> _Task goal_: Return each line of the data below that contains the word "field".

> _Exercise materials_:
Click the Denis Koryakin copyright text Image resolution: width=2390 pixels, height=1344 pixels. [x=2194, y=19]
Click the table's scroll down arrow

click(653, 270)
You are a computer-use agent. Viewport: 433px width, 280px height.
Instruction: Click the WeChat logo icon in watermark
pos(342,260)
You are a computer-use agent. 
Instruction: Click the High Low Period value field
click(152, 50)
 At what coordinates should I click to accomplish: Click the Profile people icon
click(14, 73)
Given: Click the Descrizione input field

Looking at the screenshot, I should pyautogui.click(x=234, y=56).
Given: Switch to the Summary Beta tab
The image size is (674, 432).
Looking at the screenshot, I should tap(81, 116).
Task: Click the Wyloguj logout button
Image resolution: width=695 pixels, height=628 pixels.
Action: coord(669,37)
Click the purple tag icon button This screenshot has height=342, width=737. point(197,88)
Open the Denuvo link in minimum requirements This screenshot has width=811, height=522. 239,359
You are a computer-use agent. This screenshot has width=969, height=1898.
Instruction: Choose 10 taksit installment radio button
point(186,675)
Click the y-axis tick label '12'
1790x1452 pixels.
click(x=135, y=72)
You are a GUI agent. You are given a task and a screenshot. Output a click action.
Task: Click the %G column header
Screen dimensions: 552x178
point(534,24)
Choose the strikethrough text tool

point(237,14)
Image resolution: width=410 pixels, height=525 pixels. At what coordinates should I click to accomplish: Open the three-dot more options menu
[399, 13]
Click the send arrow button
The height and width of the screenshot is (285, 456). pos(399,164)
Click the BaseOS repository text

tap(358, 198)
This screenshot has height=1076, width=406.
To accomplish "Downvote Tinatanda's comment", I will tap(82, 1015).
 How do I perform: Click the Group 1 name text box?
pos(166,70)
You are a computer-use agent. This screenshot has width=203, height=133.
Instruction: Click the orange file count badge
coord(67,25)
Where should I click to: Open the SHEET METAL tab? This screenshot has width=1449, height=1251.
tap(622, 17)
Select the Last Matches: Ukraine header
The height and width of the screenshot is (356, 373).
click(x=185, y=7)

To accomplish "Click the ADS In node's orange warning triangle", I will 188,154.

> _Task result_:
Instruction: Click the High Low Period value field
Given: Click the Descrizione input field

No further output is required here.